First consider the case when \(f(x_0) \ge 1/2\), we have \(G(x_0) = 1\), and

\[\begin{eqnarray} \text{Err}(x_0) &=& \text{Pr}(Y \neq \hat G(x_0)|X=x_0)\non\\ &=&\text{Pr}(Y=1|X=x_0)\text{Pr}(\hat G(x_0) =0|X=x_0)\non\\ && + \ \text{Pr}(Y=0|X=x_0)\text{Pr}(\hat G(x_0) =1|X=x_0)\non\\ &=&f(x_0) \text{Pr}(\hat G(x_0) =0|X=x_0)\non\\ && + \ (1-f(x_0))(1-\text{Pr}(\hat G(x_0) =0|X=x_0))\non\\ &=&1-f(x_0) + (2f(x_0)-1)\text{Pr}(\hat G(x_0) =0|X=x_0)\non\\ &=&\text{Err}_B(x_0) + |2f(x_0)-1|\text{Pr}(\hat G(x_0)\neq G(x_0)|X = x_0).\non \end{eqnarray}\]

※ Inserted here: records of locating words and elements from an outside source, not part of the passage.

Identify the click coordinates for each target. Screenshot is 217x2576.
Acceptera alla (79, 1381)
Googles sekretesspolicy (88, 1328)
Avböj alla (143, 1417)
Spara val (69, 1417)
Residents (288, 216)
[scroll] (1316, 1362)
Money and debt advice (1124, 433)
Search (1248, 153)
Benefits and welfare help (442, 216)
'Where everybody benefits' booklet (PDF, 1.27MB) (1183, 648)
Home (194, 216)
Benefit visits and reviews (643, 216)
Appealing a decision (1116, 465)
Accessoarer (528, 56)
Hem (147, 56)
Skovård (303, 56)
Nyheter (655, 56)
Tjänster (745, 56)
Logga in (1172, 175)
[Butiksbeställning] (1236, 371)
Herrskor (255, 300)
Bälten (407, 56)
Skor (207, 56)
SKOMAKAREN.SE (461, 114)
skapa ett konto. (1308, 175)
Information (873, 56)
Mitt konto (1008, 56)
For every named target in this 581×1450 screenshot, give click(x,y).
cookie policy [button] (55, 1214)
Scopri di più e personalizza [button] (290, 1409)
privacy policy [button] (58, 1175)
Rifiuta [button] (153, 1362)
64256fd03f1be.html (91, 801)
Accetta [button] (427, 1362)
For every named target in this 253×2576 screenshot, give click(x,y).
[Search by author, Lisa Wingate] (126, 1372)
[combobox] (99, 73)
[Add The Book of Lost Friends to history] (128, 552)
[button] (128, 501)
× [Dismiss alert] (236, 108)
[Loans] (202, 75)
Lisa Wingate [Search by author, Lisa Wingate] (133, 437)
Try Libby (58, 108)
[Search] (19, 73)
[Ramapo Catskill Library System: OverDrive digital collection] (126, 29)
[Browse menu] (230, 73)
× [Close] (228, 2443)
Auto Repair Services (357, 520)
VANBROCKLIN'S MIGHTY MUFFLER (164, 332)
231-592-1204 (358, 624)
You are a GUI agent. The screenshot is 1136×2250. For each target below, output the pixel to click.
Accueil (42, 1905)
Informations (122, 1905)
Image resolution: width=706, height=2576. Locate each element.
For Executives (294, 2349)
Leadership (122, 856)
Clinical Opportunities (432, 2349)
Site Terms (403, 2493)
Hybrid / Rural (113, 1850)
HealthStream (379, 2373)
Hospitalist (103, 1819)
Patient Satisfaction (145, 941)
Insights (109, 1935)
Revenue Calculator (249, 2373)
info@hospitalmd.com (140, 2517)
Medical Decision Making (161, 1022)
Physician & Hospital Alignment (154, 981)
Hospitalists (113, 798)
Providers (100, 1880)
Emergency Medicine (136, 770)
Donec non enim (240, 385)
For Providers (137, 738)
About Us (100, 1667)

Similar arguments hold for the case when \(f(x_0) < 1/2\) and \(G(x_0) = 0\). Therefore, we have showed

\[\begin{equation} \text{Err}(x_0) = \text{Err}_B(x_0) + |2f(x_0)-1|\text{Pr}(\hat G(x_0)\neq G(x_0)|X = x_0).\non \end{equation}\]

For the second part, again, we first consider the case when \(f(x_0) \ge 1/2\) (thus \(G(x_0) = 1\)). In such case, we have

\[\begin{eqnarray} \text{Pr}(\hat G(x_0)\neq G(x_0)|X=x_0) &=& \text{Pr}(\hat G(x_0) = 0| X= x_0)\non\\ &=&\text{Pr}(\hat f(x_0) < \frac{1}{2})\non\\ &=&\text{Pr}\left(\frac{\hat f(x_0) - E\hat f(x_0)}{\sqrt{\text{Var}(\hat f(x_0))}} < \frac{\frac{1}{2} - E\hat f(x_0)}{\sqrt{\text{Var}(\hat f(x_0))}}\right)\non\\ &\approx&\Phi\left(\frac{\text{sign}(\frac{1}{2}-f(x_0))(E\hat f(x_0) - \frac{1}{2})}{\sqrt{\text{Var}(\hat f(x_0))}}\right).\non \end{eqnarray}\]

Similar arguments hold for the case when \(f(x_0) \ge 1/2\) as well.